The left operand is OwnerId in this example.
- These objects aren't supported in the SOQL operator:
- ActivityHistory
- Attachments
- Event
- EventAttendee
- Note
- OpenActivity
- Tags (AccountTag, ContactTag, and all other tag objects)
- Task
Modifying Scoping Rules
- We recommend not editing the targetEntity field after a scoping rule is created. Instead, delete the rule and create another one with the correct values.
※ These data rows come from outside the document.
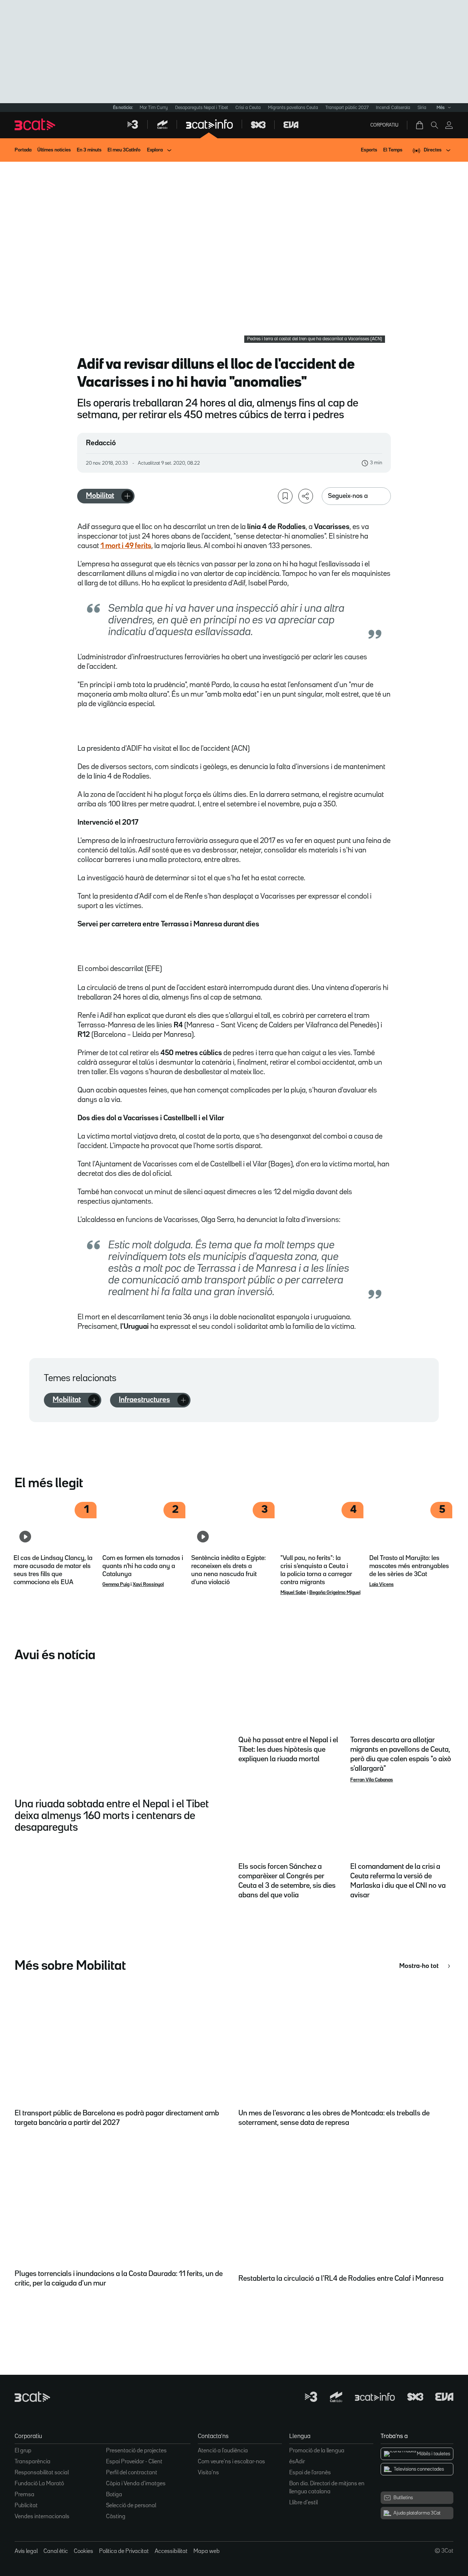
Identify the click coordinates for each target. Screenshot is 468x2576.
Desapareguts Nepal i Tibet (201, 108)
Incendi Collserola (393, 108)
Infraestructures (144, 1399)
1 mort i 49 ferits (126, 546)
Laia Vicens (381, 1584)
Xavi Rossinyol (148, 1584)
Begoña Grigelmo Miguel (335, 1592)
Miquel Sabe (293, 1592)
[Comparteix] (305, 496)
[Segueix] (127, 496)
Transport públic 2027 (347, 108)
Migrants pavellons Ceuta (293, 108)
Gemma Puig (115, 1584)
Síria (422, 108)
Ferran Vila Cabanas (371, 1780)
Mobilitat (100, 495)
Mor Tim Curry (154, 108)
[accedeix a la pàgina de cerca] (434, 125)
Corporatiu (384, 125)
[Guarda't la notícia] (285, 496)
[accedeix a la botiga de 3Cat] (420, 125)
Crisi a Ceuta (248, 108)
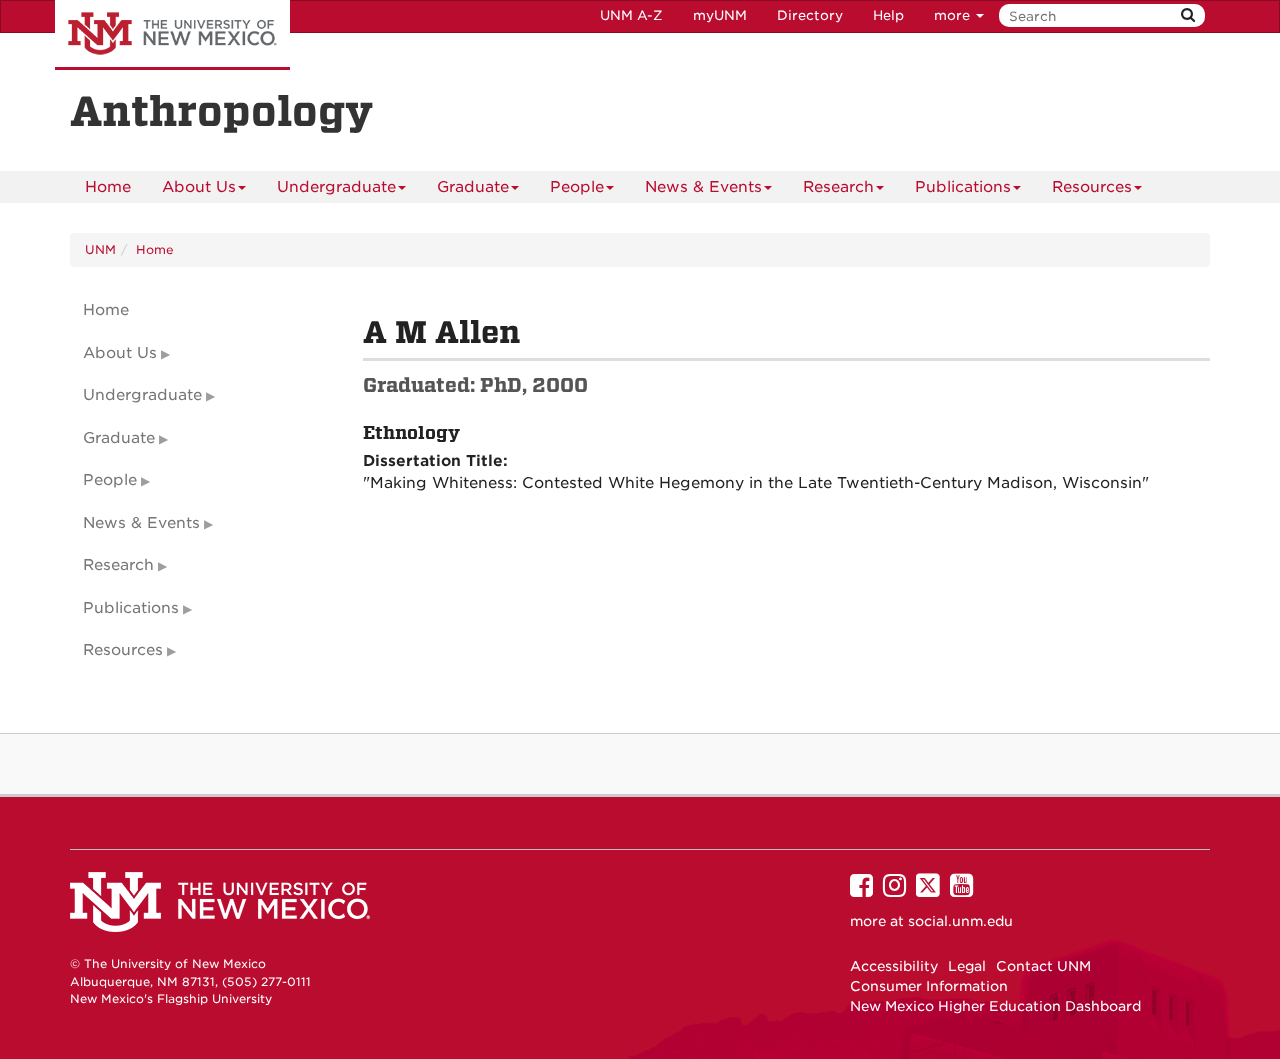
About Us (199, 187)
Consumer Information (929, 986)
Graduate (473, 187)
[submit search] (1188, 15)
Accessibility (894, 966)
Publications (963, 187)
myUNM (720, 15)
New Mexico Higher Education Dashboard (995, 1006)
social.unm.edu (960, 921)
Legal (967, 966)
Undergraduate (336, 187)
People (577, 187)
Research (838, 187)
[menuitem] (108, 187)
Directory (810, 15)
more (954, 15)
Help (888, 15)
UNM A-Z (631, 15)
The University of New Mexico (172, 35)
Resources (1092, 187)
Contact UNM (1043, 966)
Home (108, 187)
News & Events (703, 187)
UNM (100, 249)
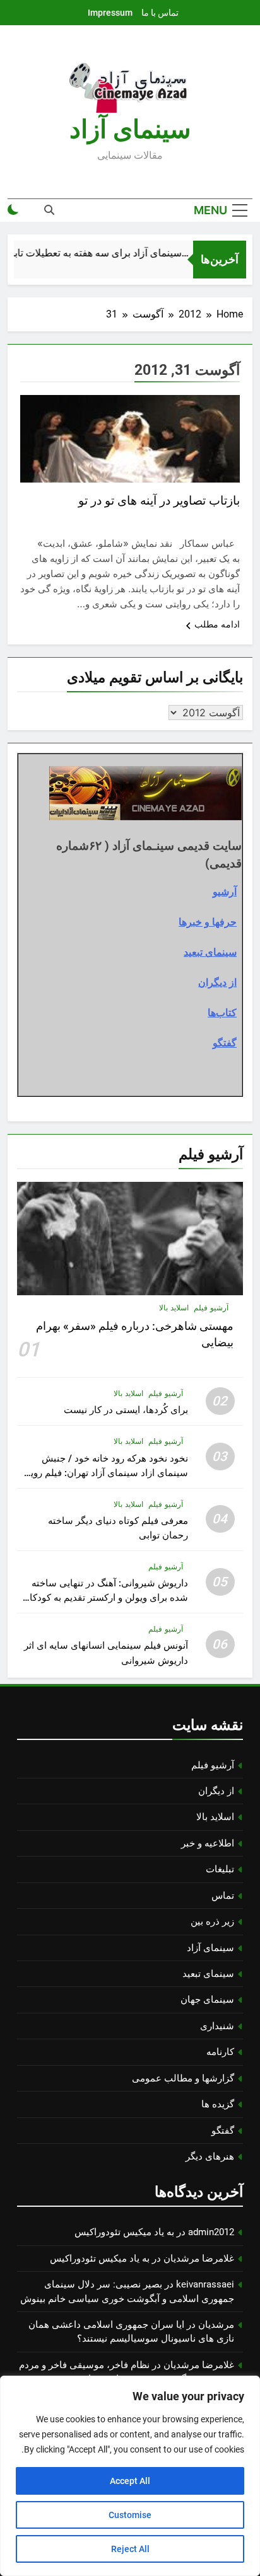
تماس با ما (160, 13)
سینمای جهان (207, 1999)
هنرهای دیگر (210, 2156)
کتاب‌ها (222, 1012)
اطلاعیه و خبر (207, 1843)
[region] (130, 2476)
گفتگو (225, 1042)
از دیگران (217, 982)
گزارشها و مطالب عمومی (183, 2078)
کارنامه (220, 2052)
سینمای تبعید (210, 952)
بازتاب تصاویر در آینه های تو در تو (159, 500)
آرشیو (225, 891)
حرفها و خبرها (208, 921)
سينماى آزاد (130, 129)
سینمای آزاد (210, 1948)
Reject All (130, 2549)
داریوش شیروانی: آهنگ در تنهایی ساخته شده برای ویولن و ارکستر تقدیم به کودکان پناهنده (105, 1597)
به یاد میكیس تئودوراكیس (124, 2232)
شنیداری (217, 2026)
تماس (222, 1895)
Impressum (110, 13)
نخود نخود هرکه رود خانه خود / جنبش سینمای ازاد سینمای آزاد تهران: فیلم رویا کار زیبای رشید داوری (108, 1473)
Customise (130, 2515)
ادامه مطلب (217, 624)
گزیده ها (217, 2104)
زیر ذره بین (212, 1921)
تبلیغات (220, 1869)
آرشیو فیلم (211, 1308)
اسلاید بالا (174, 1308)
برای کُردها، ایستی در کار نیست (126, 1410)
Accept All (130, 2481)
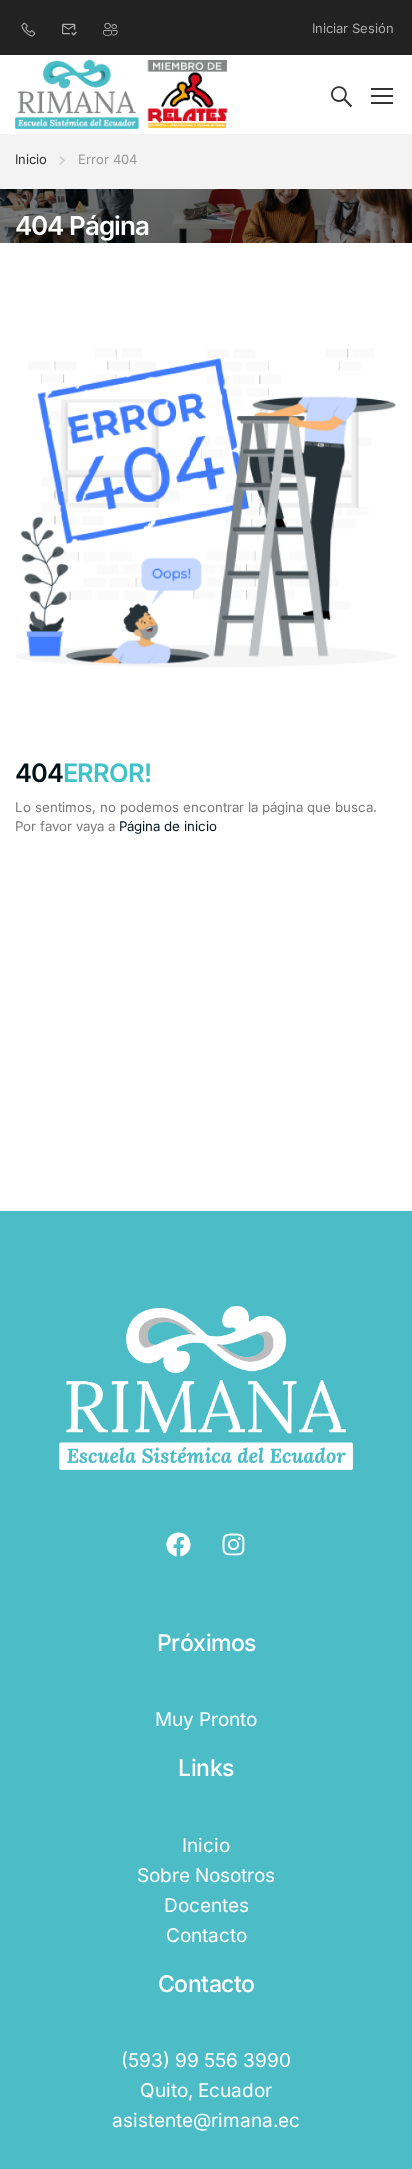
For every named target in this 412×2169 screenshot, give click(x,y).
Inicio (31, 159)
- To disable a scoping rule, first delete the list views and reports that have Filter by scope selected. After a scoping rule is disabled, the list views and reports aren't functional nor modifiable.
- The scoping rule userCriteria field supports custom permissions. If you delete the custom permission, the scoping rules that use the custom permissions don’t work.
- Scoping rules support custom picklist values in record filter and user criteria. If you delete a custom picklist value used in a scoping rule, the rule no longer works as intended.
Accounts, Contacts, and Person Accounts
- Scoping rules don't support IsPersonAccount fields on the account object. When setting a scoping rule, don't use IsPersonAccount fields such as PersonDepartment or PersonLeadSource in record filter criteria. Find a list of IsPersonAccount fields on the Account page.
- An error can result if you navigate to a person account detail page from a Contacts list view. To navigate to a person account detail page when there's a scoping rule on the account object, use an Accounts list view such as All Accounts.
- In related lists, all associated records that a user can access are visible, regardless of scope, except in the contact role related list. When a scoping rule is applied on the contact object, scope is applied to the contact role related list that appears on account, opportunity, case, and contract records. So it’s possible that users, such as members of a sales team, see a filtered set of contact roles without knowing that the list is filtered.
- When an org uses duplicate rules to prevent creating duplicate records, scoping rules limit the potential duplicates that are shown, even when Bypass sharing rules is turned on. Duplicate records are limited by the scope set in the scoping rule.
Performance Considerations
- Scoping rules were built to support sharing needs in a performant way. Your data volume and architecture are factors in rule performance. Salesforce reserves the right to disable a scoping rule if a rule you create is inefficient or if your data model has so much data that scoping rules cause slowness when applied. To prevent throttling or deactivation, test the scoping rules that you plan to apply in a sandbox environment before enabling them in production.
- To test the performance impact of a rule that uses a SOQL operator, take the SOQL statement and run it in your API client of choice. If it’s fast for a given user, the rule is likely to run efficiently.
- If a rule isn’t performant, isolate the field that’s slowing performance. Work with Salesforce customer support to find out if the field can be indexed.